### Provided information
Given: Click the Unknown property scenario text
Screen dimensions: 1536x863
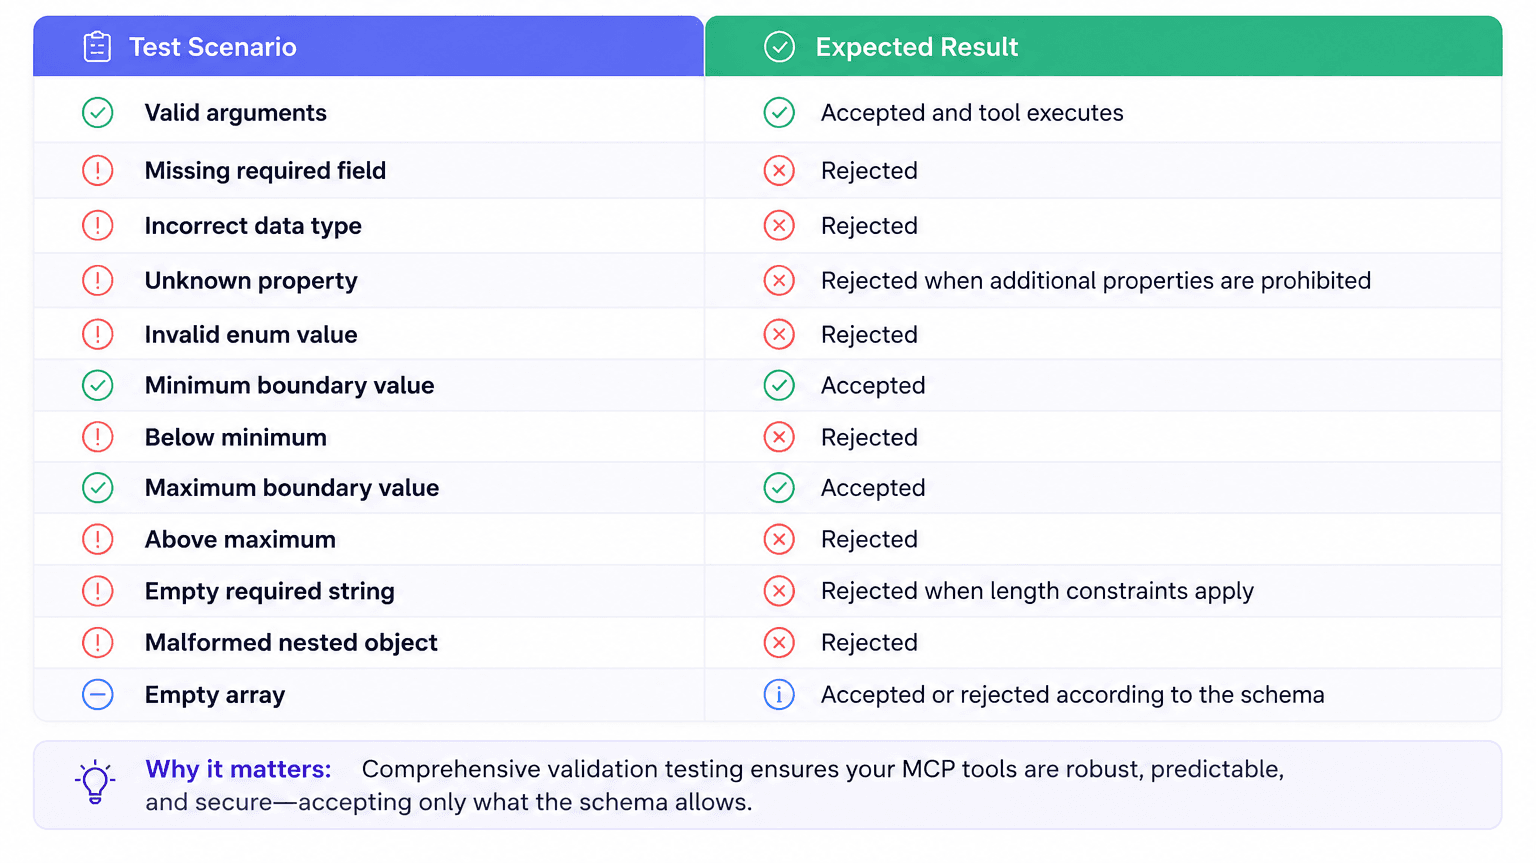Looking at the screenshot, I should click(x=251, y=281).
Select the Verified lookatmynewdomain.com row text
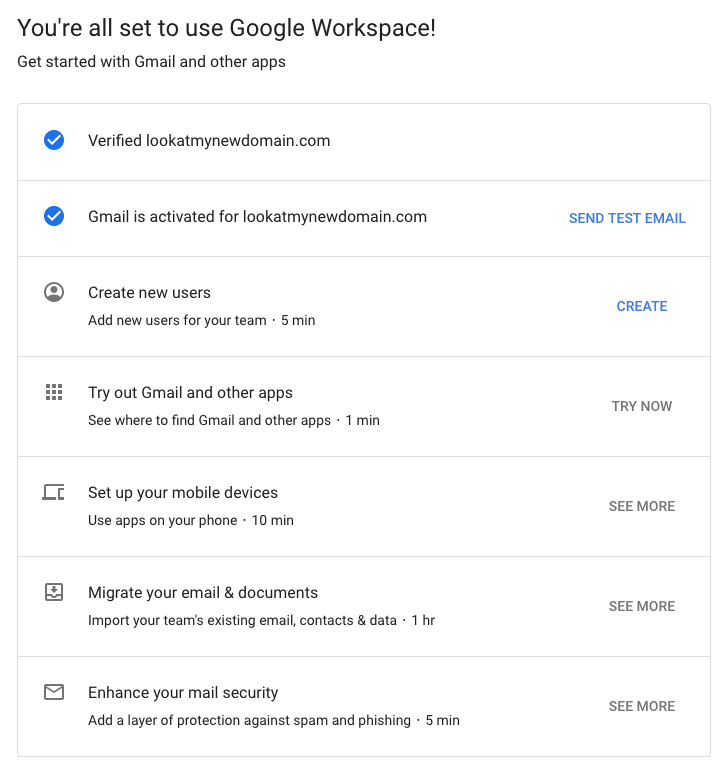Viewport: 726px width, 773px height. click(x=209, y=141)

### What you have to do
Every line above goes into the copy unchanged; the pictures do not.

### Written solution
Given: Click the Unknown property scenario text
Screen dimensions: 1536x863
Looking at the screenshot, I should click(x=251, y=281).
Select the Verified lookatmynewdomain.com row text
Viewport: 726px width, 773px height. click(x=209, y=141)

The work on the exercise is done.